--- Start Record list ---

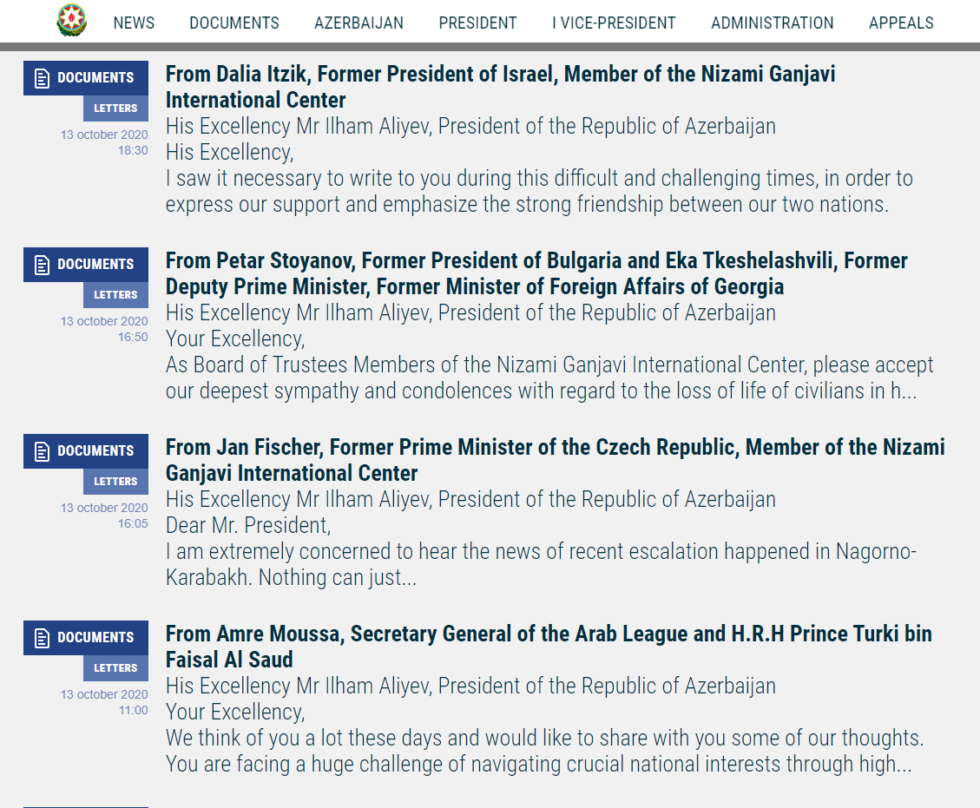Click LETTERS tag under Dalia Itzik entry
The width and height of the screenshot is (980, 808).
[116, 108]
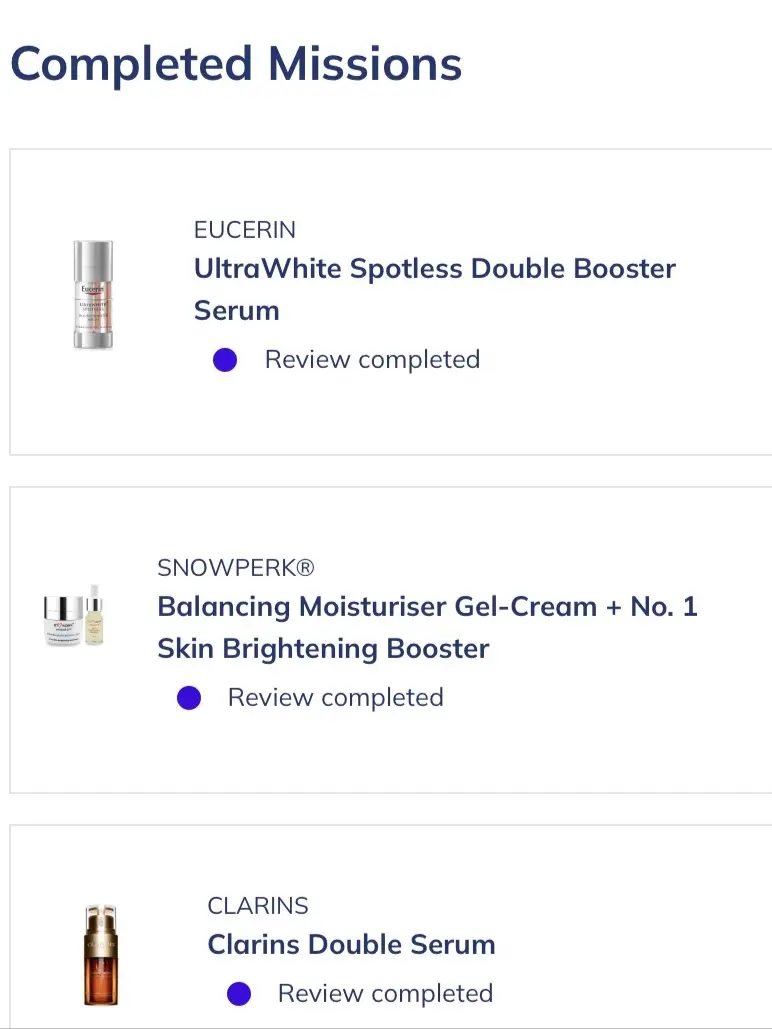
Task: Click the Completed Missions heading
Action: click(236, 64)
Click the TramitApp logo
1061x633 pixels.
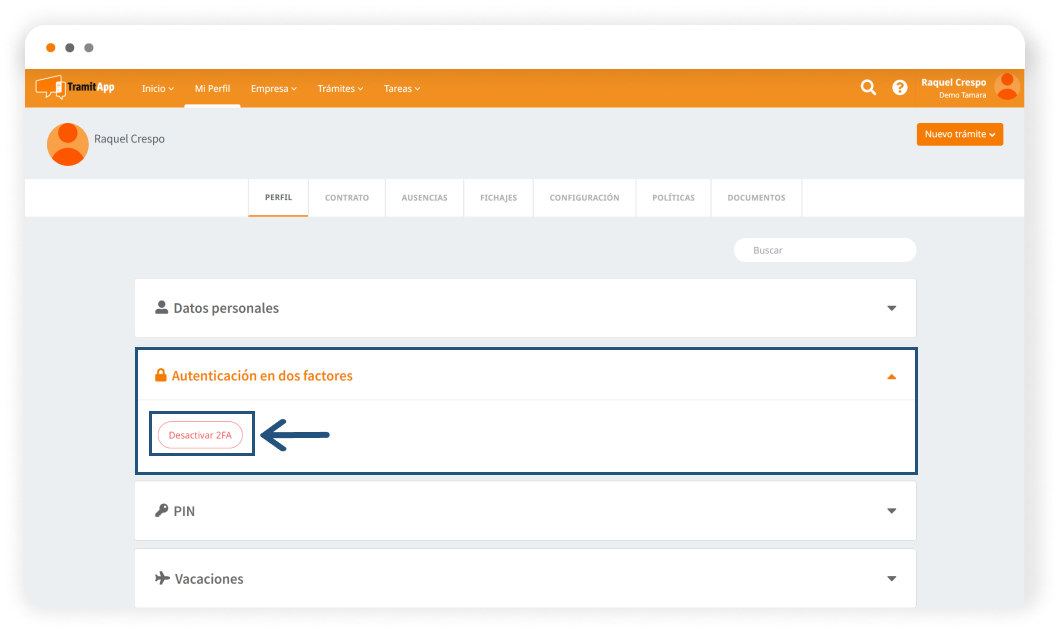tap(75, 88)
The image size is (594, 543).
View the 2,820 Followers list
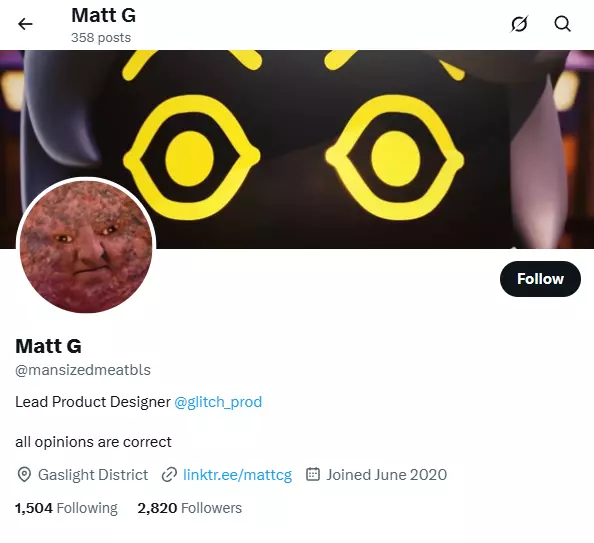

--- End Record list ---

**Brief**
Print every line of the records above verbatim, omitting the pictures.

**Full solution**
Click LETTERS tag under Dalia Itzik entry
The width and height of the screenshot is (980, 808).
[116, 108]
Task: Click the Completed Missions heading
Action: click(236, 64)
Click the TramitApp logo
1061x633 pixels.
tap(75, 88)
The image size is (594, 543).
View the 2,820 Followers list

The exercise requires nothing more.